[Data excerpts]
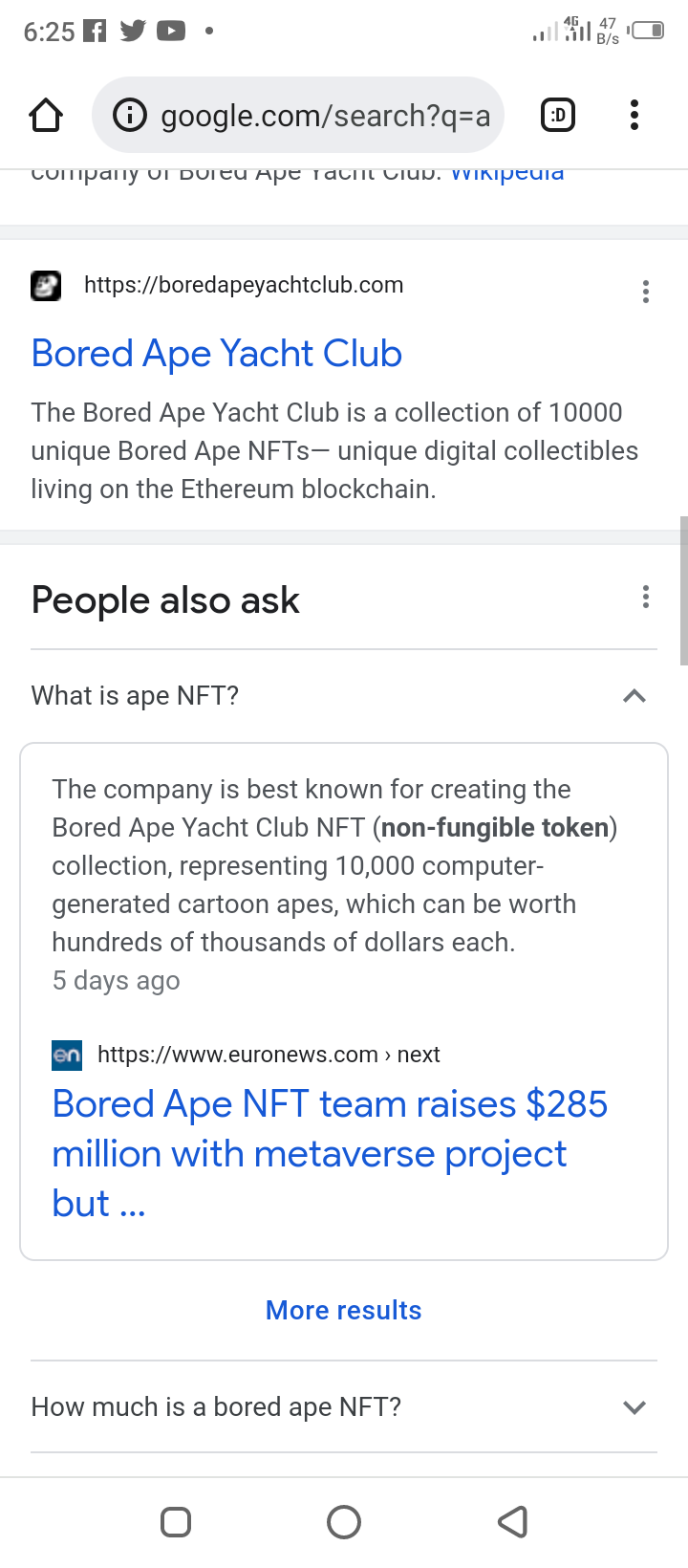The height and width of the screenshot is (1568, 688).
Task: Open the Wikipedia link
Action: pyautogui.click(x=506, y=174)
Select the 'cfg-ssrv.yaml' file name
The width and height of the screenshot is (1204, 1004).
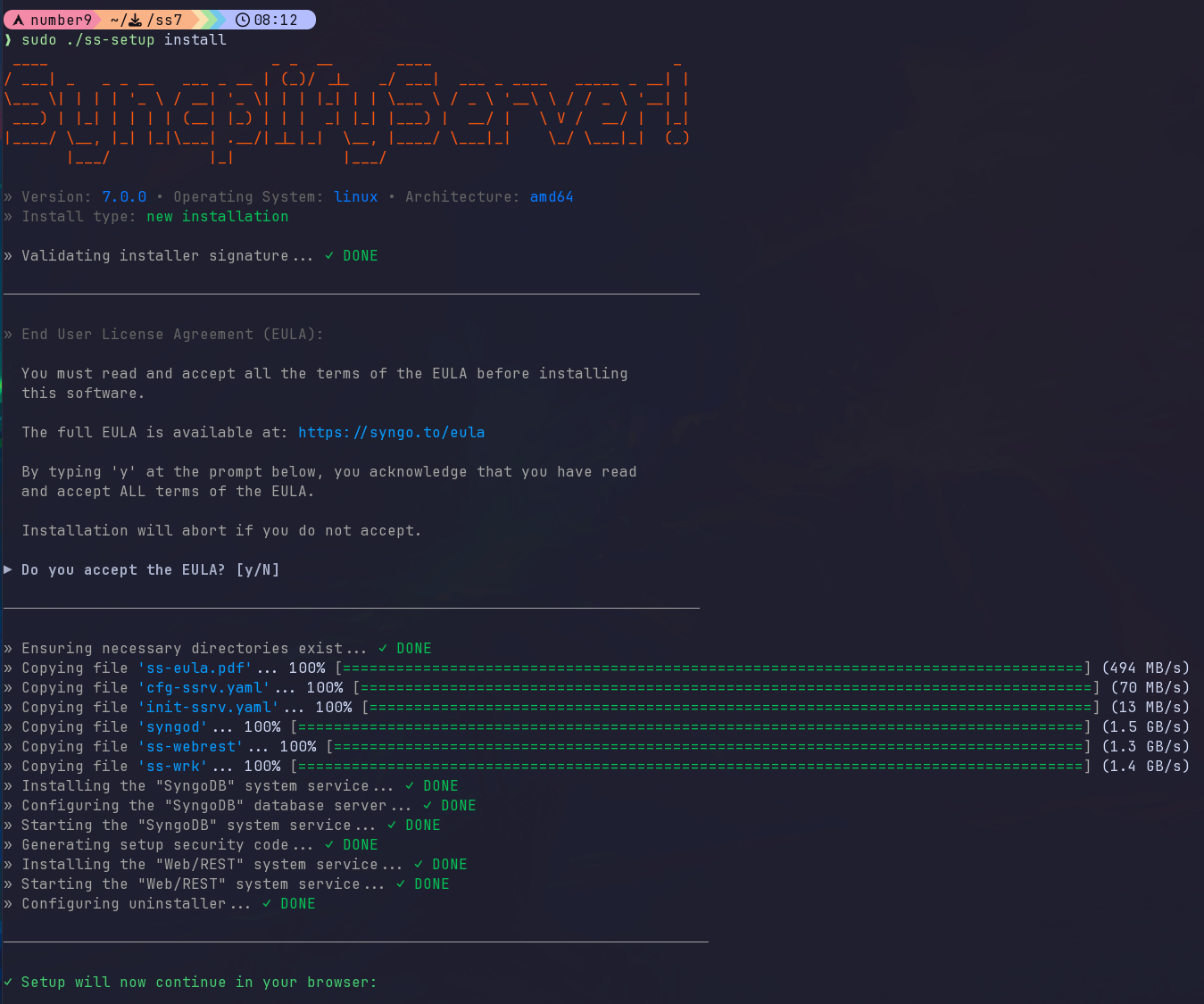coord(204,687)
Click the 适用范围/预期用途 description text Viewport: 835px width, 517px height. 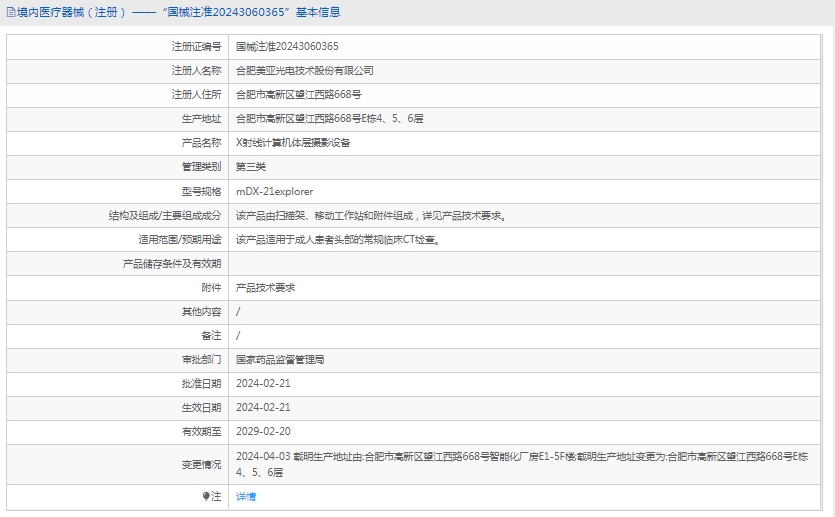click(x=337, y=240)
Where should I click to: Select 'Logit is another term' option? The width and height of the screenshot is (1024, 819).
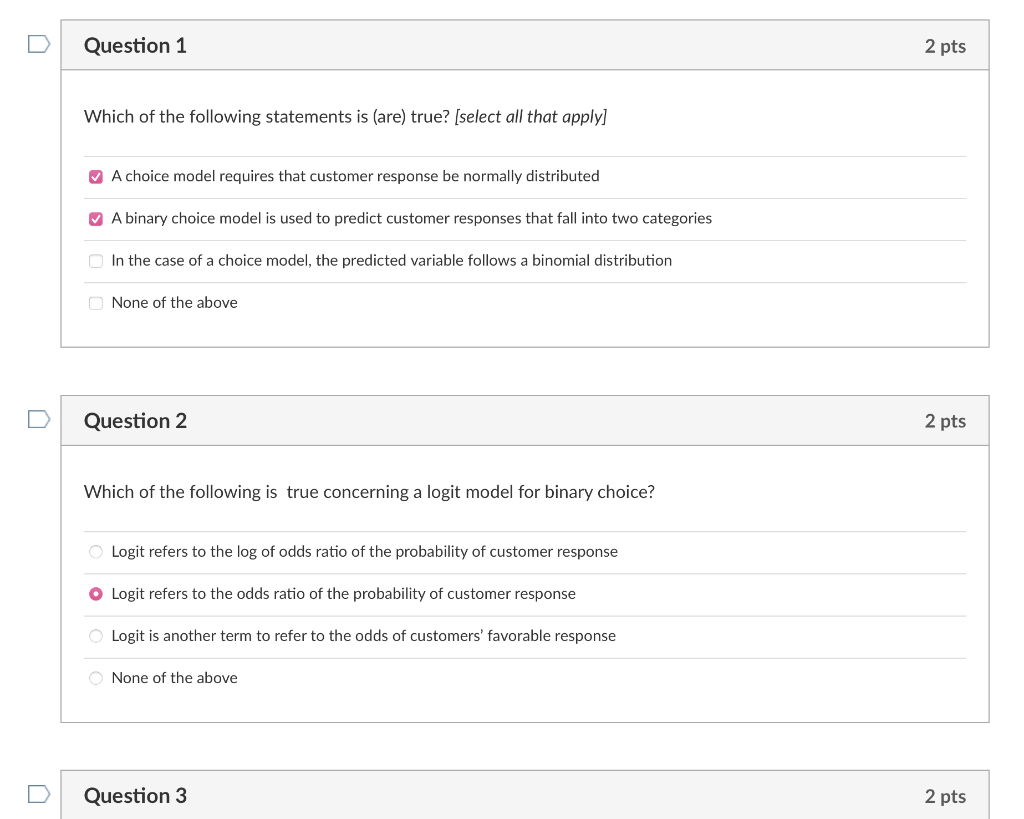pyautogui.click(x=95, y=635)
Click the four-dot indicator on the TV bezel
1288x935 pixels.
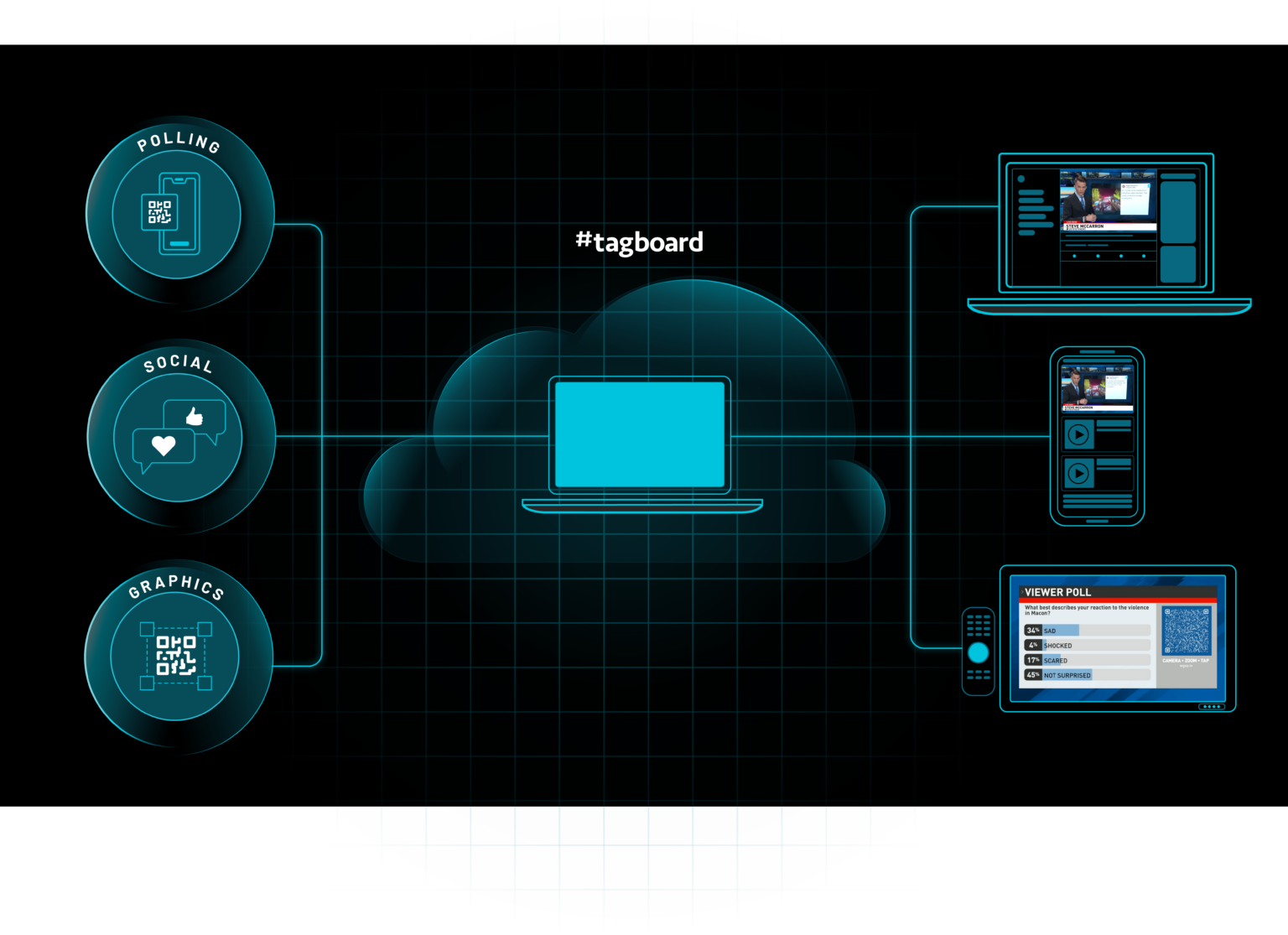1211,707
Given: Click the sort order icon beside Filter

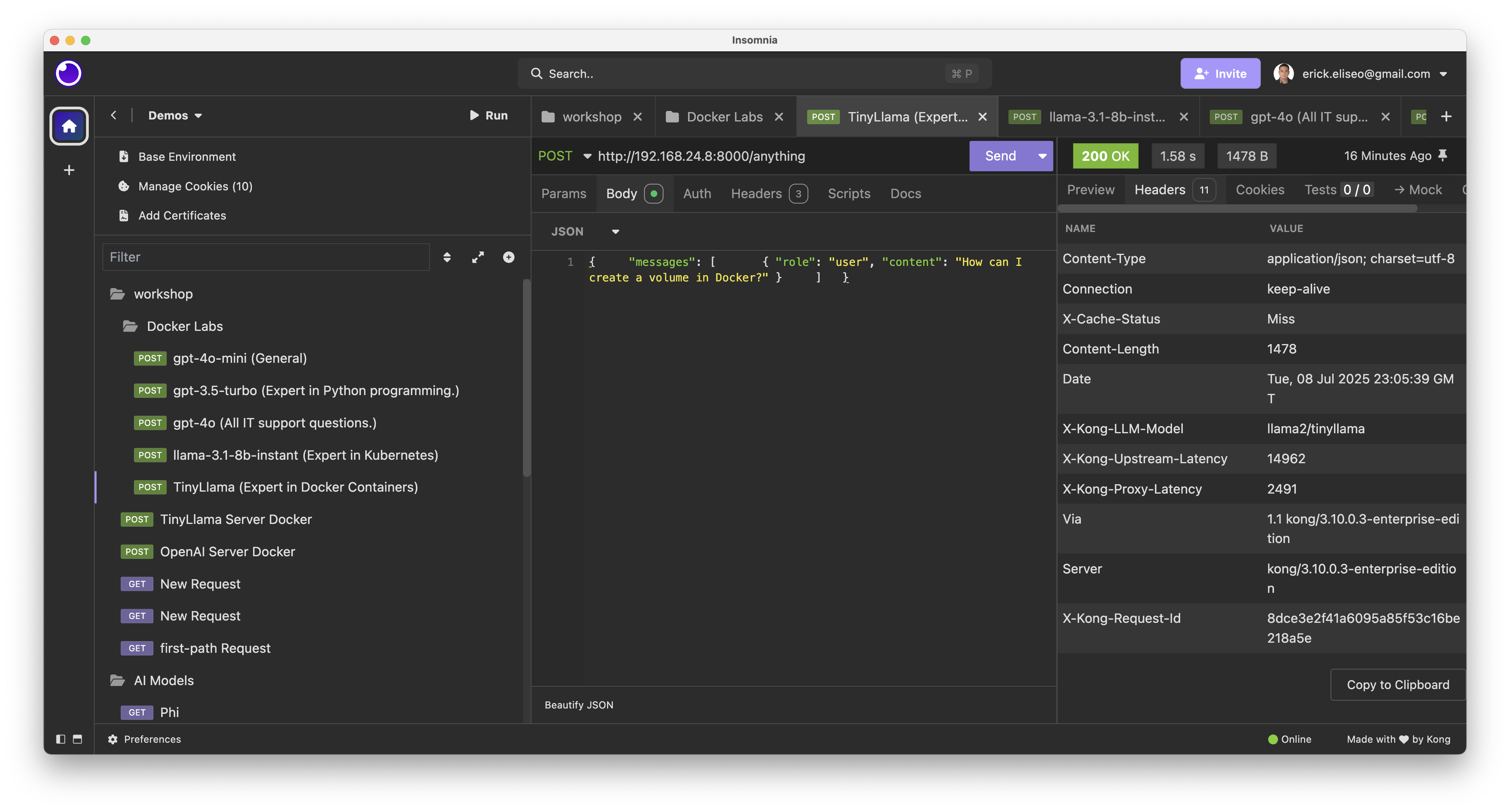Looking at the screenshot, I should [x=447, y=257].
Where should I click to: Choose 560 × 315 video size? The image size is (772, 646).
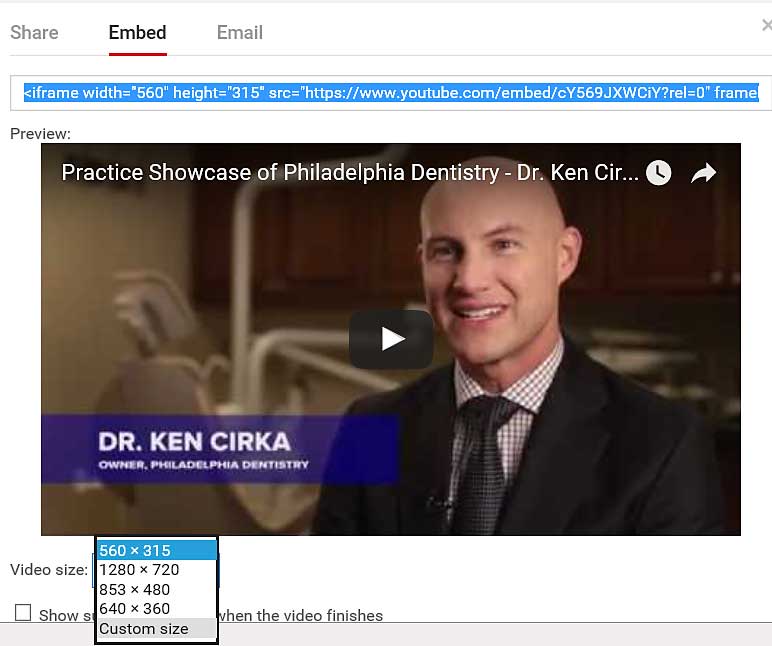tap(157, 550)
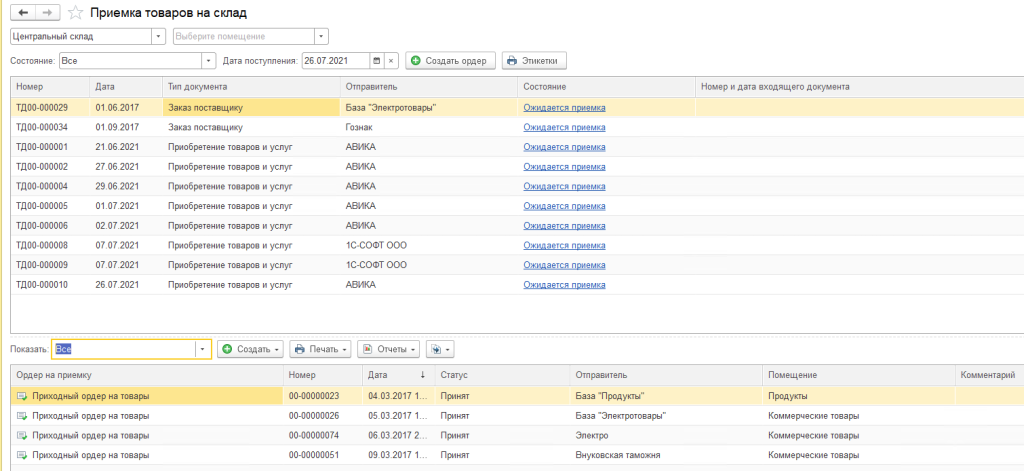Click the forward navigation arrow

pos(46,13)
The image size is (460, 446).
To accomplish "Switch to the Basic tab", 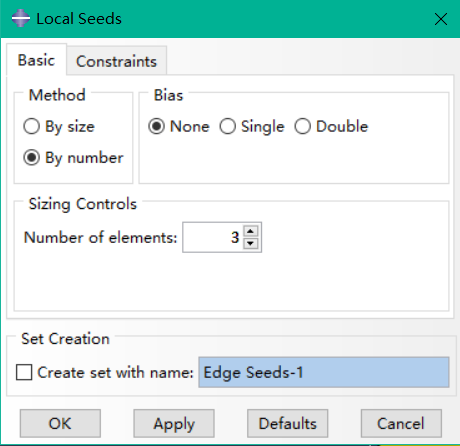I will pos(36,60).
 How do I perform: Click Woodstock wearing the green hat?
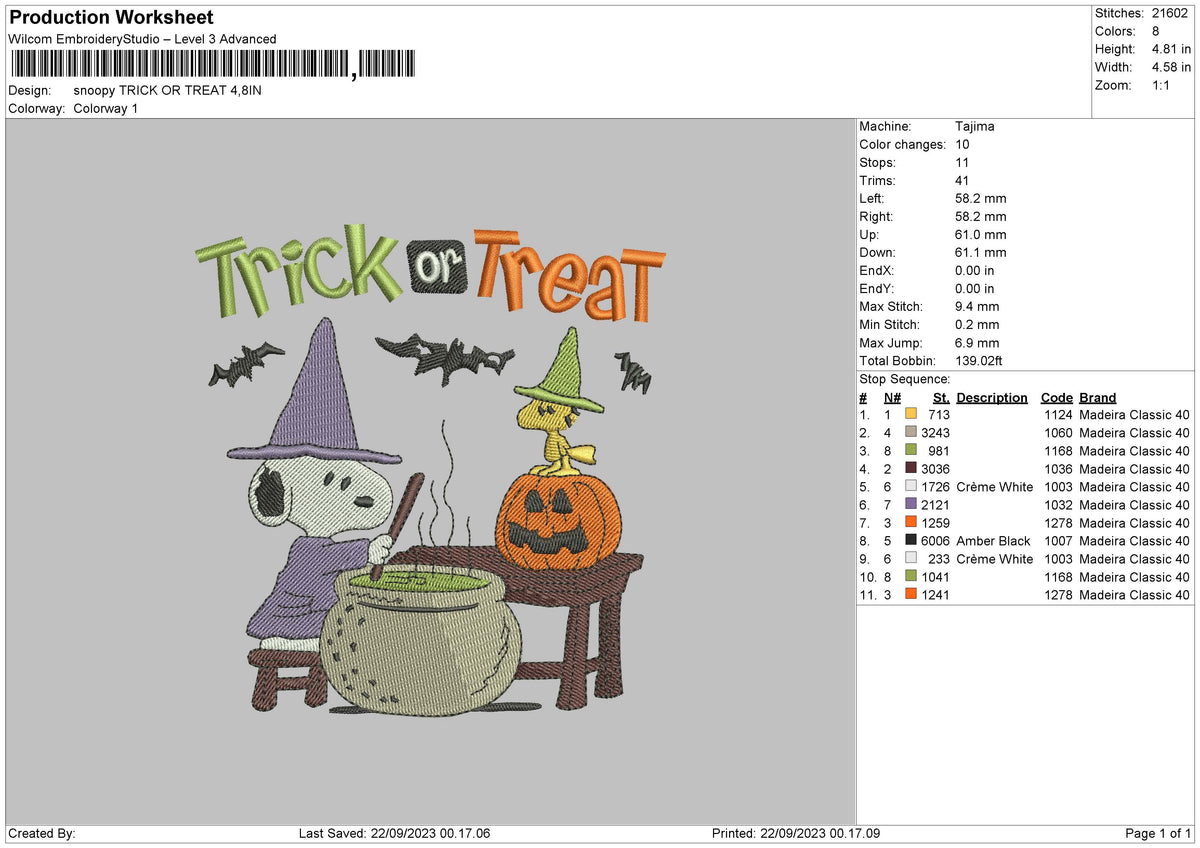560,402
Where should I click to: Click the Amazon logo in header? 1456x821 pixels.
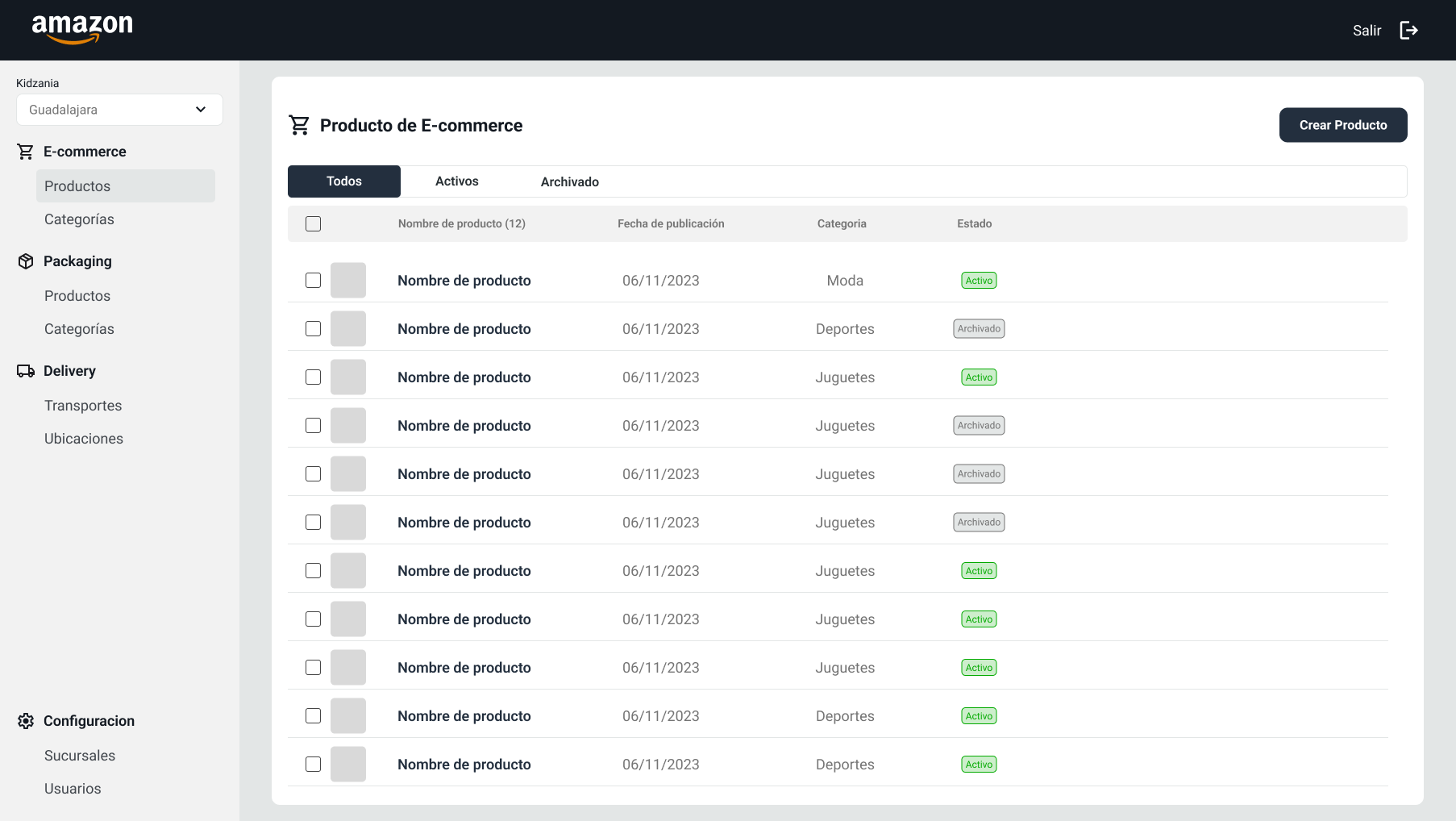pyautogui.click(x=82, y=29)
[/Data excerpts]
Could the stretch from the line with "1288x935 pixels." through the line with "The image size is (460, 446)." in the listing above be restated word for word, minus the pictures?

1288x935 pixels.
1211,707
Given: Click the sort order icon beside Filter

Looking at the screenshot, I should [x=447, y=257].
Where should I click to: Choose 560 × 315 video size? The image size is (772, 646).
tap(157, 550)
Click the forward navigation arrow

pos(46,13)
The image size is (460, 446).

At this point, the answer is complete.